=== AIM OF THE EXERCISE ===
List each line of the records below that contains the string "header", matching case exactly.

>> Begin

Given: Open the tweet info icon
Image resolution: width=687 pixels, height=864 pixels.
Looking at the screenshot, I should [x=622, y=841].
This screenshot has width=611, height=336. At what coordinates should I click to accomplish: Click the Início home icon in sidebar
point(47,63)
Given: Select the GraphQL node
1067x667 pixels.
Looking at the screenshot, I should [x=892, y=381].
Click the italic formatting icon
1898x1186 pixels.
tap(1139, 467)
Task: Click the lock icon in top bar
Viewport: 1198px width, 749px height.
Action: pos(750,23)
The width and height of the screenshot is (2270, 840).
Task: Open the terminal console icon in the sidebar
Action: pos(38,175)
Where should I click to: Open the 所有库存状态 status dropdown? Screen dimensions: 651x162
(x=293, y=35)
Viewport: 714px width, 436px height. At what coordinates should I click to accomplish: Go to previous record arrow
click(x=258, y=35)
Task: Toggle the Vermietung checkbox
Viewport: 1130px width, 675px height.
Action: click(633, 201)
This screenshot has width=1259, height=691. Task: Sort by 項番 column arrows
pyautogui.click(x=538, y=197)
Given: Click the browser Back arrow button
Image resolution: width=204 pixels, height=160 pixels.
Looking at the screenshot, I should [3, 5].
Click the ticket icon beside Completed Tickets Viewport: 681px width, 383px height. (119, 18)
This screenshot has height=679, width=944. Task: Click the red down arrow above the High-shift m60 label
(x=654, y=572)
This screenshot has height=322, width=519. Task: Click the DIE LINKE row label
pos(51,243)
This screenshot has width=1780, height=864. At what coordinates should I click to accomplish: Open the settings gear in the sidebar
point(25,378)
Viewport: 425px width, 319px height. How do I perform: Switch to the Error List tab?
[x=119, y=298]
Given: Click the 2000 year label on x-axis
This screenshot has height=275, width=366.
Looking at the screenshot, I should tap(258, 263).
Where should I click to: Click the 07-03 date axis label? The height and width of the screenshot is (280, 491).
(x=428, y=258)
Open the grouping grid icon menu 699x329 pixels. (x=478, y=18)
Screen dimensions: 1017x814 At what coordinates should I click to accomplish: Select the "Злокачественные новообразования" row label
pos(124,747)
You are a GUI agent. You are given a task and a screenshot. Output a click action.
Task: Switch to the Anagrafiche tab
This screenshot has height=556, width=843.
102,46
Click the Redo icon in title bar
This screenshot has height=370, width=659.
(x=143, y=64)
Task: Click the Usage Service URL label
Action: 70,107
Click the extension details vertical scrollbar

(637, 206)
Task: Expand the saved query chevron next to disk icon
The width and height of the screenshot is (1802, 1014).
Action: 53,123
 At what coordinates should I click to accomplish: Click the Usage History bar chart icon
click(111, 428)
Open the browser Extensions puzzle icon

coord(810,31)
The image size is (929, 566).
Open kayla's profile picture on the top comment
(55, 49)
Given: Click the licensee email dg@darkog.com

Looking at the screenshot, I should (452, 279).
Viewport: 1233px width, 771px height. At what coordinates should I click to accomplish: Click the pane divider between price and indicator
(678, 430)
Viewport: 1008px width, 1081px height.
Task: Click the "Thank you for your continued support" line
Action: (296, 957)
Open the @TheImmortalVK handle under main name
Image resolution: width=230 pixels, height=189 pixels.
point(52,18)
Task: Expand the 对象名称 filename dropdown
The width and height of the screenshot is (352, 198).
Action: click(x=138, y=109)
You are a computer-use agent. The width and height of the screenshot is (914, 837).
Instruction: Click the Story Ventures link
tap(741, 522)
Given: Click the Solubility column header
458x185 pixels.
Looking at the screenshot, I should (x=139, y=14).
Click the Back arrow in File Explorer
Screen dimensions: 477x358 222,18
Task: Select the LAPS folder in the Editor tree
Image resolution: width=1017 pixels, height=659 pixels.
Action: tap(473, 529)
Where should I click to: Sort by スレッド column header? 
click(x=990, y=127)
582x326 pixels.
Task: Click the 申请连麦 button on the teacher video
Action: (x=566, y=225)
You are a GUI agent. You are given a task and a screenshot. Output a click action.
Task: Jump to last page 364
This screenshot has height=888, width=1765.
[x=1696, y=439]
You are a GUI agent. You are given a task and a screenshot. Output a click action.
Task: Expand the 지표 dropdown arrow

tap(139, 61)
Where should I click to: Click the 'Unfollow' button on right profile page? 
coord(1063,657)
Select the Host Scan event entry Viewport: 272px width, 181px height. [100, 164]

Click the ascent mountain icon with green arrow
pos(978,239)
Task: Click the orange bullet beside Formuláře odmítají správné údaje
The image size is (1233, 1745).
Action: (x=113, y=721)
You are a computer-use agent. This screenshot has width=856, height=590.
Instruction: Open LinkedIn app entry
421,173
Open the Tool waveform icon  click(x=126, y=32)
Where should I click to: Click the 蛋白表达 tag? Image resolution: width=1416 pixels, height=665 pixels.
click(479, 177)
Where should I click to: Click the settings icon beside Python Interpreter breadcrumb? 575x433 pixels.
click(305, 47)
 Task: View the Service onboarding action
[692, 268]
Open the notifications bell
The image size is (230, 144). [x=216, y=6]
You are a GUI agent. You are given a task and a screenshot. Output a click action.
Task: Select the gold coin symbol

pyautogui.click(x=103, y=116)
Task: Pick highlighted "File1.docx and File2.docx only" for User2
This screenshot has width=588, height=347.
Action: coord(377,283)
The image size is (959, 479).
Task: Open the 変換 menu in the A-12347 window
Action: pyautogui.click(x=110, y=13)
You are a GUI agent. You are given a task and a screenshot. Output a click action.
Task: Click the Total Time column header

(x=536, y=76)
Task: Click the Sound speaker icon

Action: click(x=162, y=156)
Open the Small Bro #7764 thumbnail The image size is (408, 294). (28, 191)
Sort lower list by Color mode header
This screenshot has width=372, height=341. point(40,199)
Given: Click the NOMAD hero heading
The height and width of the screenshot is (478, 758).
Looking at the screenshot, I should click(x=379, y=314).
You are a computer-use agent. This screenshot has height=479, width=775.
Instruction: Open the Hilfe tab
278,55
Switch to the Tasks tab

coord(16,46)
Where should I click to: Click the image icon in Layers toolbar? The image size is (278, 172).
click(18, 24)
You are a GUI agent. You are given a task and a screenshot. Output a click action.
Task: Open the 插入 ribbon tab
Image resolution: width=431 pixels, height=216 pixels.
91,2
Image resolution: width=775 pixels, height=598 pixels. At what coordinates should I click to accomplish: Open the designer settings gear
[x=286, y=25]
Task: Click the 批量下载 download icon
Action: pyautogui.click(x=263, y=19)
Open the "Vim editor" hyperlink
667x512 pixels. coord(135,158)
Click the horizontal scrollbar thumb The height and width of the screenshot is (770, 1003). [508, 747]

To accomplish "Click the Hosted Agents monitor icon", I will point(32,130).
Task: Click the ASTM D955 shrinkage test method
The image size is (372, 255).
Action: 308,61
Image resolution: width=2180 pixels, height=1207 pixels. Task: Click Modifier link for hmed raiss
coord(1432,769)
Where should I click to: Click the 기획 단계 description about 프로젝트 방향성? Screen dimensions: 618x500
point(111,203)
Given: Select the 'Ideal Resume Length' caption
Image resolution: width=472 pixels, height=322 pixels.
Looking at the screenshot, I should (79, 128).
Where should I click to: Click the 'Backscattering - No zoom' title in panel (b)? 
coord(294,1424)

>> End

=== WRITTEN ANSWER ===
Given: Click the Solubility column header
Where should I click to: Sort by スレッド column header? 
Task: Click the Total Time column header
Sort lower list by Color mode header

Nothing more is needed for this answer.